** Quoted passage **
------------

Courtesy of Dana Lyons
After the initial pop off the September low, small-cap stocks have significantly under-performed their larger peers – is that trend as troublesome as some are claiming?
If you are closely involved with markets, you know that there are always items of concern among participants. One such concern presently is the recent under-performance on the part of small-cap stocks. In the initial ramp off of the late-September lows, small-caps performed in line or better than larger cap stocks. However, since that first week or so of the surge, smaller stocks have lagged, even as large-caps have continued to score higher highs. This has some observers worried about the “quality” of the current rally. Are those concerns warranted? We took a closer look at the situation to see if we couldn’t find a few clues.
First off, what sort of under-performance are we talking about on the part of small-caps? Well, the first pop off of the September “re-test” lows lasted about 7 days, rallying all of the indices by about 6-8%. In the roughly 2 weeks since, however, there has been quite a bifurcation in the performance of the various indices. The S&P 500 large-cap index, for example, has continued to advance, rallying nearly 3% over that time. Meanwhile, the Russell 2000 small-cap index is essentially unchanged. That dynamic has some folks worried that the rally may have run its course. Let’s check it out.
Since 1991, we have found 75 previous days in which the S&P 500 showed a 2-week gain of at least 2% while the Russell 2000 gained no better than 0.5%. We took those results and drilled down further, looking for instances that in some way matched our present circumstances. We zeroed in on 2 sets of circumstances to see if there was anything consistent in the market performance following such events.

------------

** Exercise task A **
Please edit the listing from the line containing "Click the dashboard gauge sidebar icon" through the end of the listing, replacing "Wishlist" with "Favorites" and leaving everything else unchanged.

------------

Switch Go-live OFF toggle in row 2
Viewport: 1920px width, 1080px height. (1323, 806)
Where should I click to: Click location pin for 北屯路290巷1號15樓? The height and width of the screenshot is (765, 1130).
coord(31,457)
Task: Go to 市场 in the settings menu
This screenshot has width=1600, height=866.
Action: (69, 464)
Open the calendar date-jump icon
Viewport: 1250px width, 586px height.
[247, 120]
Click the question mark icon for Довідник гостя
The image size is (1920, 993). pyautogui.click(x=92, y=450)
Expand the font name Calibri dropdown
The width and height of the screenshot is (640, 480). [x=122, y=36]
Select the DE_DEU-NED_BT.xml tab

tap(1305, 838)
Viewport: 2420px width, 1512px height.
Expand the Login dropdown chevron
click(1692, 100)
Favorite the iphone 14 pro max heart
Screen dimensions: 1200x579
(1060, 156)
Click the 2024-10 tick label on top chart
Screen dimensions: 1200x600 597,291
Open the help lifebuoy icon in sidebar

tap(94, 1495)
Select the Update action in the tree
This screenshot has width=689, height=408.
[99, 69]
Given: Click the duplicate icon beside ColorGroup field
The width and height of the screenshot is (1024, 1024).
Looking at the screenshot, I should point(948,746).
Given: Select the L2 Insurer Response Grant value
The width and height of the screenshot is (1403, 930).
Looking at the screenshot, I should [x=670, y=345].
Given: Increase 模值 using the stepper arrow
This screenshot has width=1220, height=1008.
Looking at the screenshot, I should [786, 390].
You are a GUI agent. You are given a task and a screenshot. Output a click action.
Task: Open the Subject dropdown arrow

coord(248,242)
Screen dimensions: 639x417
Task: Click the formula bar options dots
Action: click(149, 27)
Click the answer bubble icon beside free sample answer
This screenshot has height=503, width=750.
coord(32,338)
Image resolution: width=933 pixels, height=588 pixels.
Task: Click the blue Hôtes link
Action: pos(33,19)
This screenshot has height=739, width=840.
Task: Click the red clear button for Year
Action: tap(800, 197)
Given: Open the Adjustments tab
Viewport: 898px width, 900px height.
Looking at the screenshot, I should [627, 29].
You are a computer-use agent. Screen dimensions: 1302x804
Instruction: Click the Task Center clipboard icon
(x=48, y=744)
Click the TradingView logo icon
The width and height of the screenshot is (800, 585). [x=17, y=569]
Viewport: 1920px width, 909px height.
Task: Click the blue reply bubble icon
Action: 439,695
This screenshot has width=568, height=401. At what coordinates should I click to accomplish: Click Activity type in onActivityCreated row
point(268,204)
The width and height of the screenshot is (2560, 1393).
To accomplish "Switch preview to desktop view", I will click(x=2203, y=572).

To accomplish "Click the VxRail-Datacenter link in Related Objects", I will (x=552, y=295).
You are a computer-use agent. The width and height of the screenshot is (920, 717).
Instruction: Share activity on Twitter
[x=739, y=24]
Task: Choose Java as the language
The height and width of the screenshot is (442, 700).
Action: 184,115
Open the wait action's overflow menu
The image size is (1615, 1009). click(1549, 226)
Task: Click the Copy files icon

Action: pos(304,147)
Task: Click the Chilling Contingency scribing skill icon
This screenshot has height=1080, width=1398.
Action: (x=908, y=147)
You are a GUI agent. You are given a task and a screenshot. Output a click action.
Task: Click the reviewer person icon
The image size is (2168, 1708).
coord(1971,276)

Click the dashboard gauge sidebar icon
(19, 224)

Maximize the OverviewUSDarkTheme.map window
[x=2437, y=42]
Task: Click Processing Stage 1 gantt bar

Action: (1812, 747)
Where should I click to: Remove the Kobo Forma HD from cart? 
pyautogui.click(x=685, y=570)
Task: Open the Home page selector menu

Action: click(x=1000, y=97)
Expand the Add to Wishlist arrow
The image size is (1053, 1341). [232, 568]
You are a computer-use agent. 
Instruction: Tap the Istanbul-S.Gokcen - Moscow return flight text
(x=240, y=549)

------------

** Exercise task B **
According to the piece on small-cap stocks, why are some observers worried about the "quality" of the current rally?

** Correct answer A **
Click the dashboard gauge sidebar icon
(19, 224)

Maximize the OverviewUSDarkTheme.map window
[x=2437, y=42]
Task: Click Processing Stage 1 gantt bar

Action: (1812, 747)
Where should I click to: Remove the Kobo Forma HD from cart? 
pyautogui.click(x=685, y=570)
Task: Open the Home page selector menu

Action: click(x=1000, y=97)
Expand the Add to Favorites arrow
The image size is (1053, 1341). [232, 568]
You are a computer-use agent. 
Instruction: Tap the Istanbul-S.Gokcen - Moscow return flight text
(x=240, y=549)

** Correct answer B **
Since the first week or so of the surge off the late-September lows, smaller stocks have lagged while large-caps have kept scoring higher highs. Over roughly two weeks, the S&P 500 rose nearly 3% while the Russell 2000 was essentially unchanged, and that gap has some worried that the rally may have run its course.